Thursday, October 17, 2013

Warning about straw mulch, manure

Many of you remember that WeeBee Farms has some herbicide contamination of our Spring seedlings due to contaminated worm castings 2 years ago. We lost 1200 potted tomato and pepper seedlings.
Recently a few of my gardening customers have told me they have had confirmed herbicide contamination, and many more are telling me stories that lead me to believe they probably have had herbicide damage. (Garlic not coming up and tomatoes with gnarly, twisted leaves etc.) Usually they say they purchased straw from a local farm for mulch.
I have started advising my customers NOT to mulch your garlic unless you know for sure that it is not contaminated. Many farmers now use the long-lasting herbicides, and herbicides are commonly used on barley crops which are sold for straw. Newer herbicides can last 2-7 years and can remain that long in the manure of the animals that eat the crop that was treated. These herbicides are becoming common in lawn and garden products as well.

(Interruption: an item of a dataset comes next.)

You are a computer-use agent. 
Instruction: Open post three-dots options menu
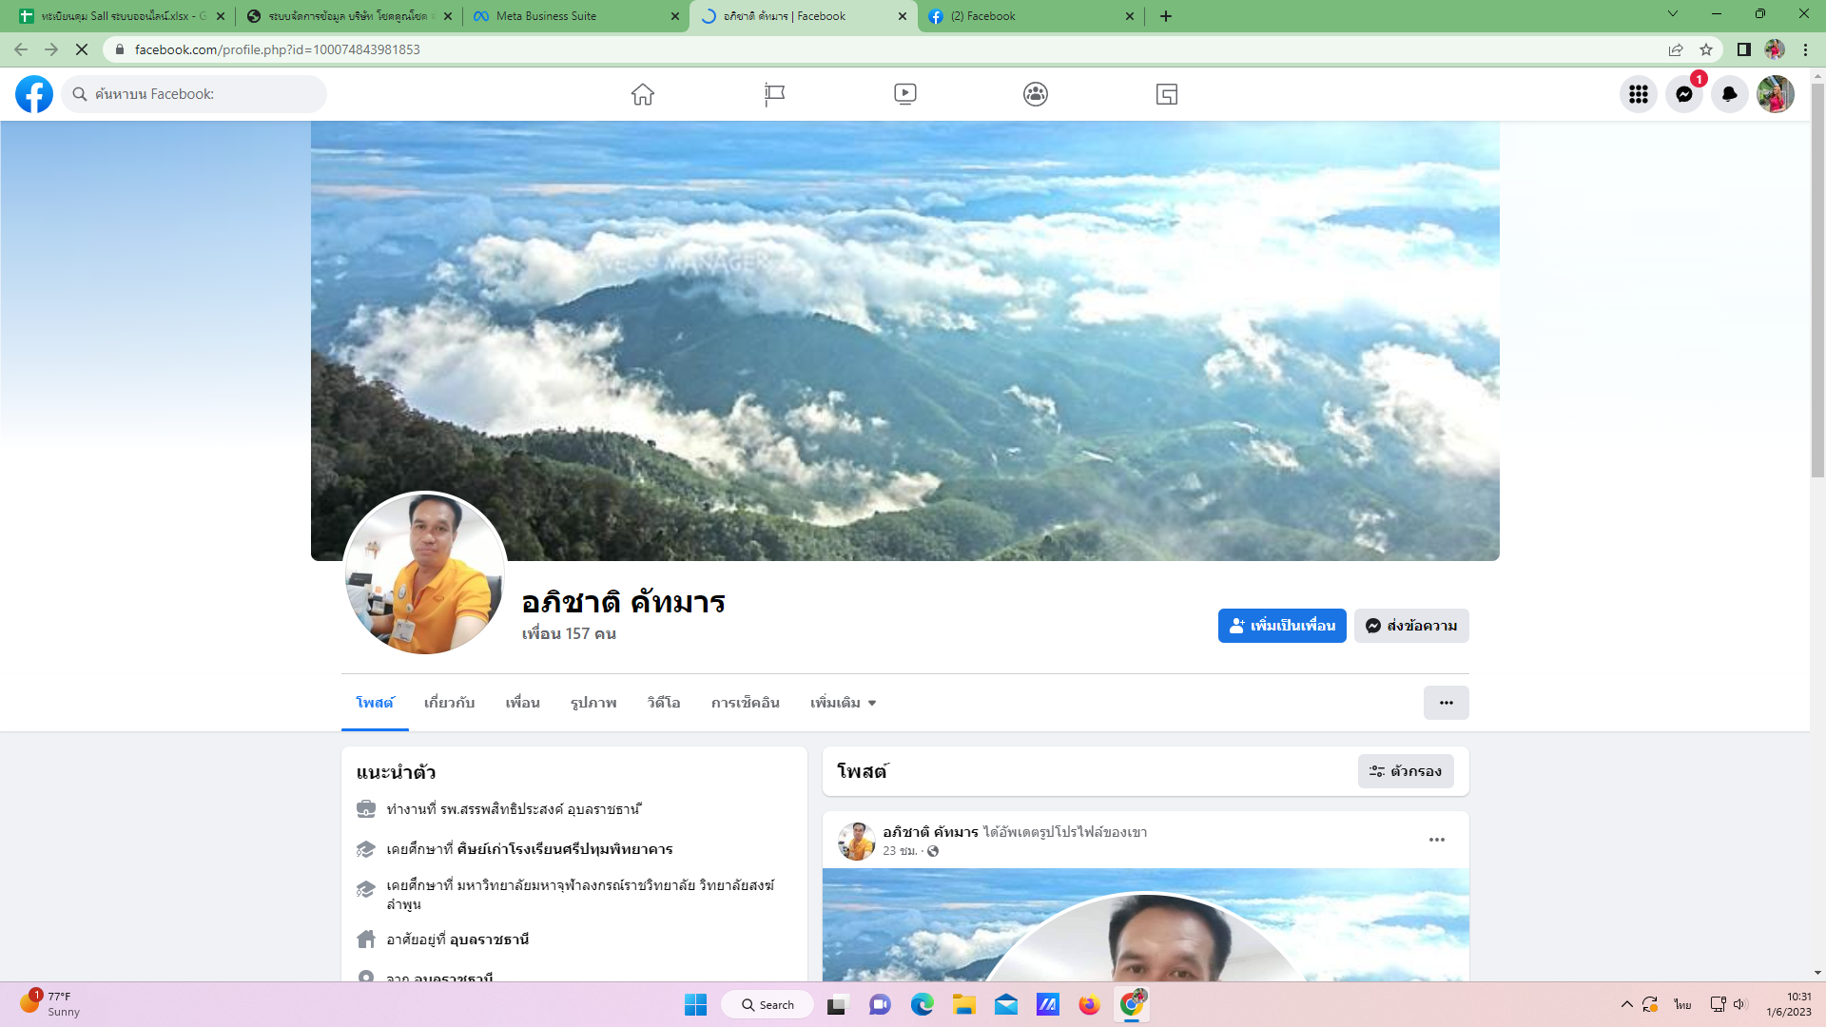click(1436, 840)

It's not too hard to test soil for contamination, but it takes about 3 weeks to find out. I now test my worm castings every Spring using tomato and pepper seeds as they are the most vulnerable to the herbicides used.
Here's an article link on how to test:
Testing the actual straw would be trickier and would take more time. You could chop it up and mix it with moist soil and let it compost a bit before testing the soil. If you have some straw now, you can compost a small amount over the winter then test it before using it in the spring.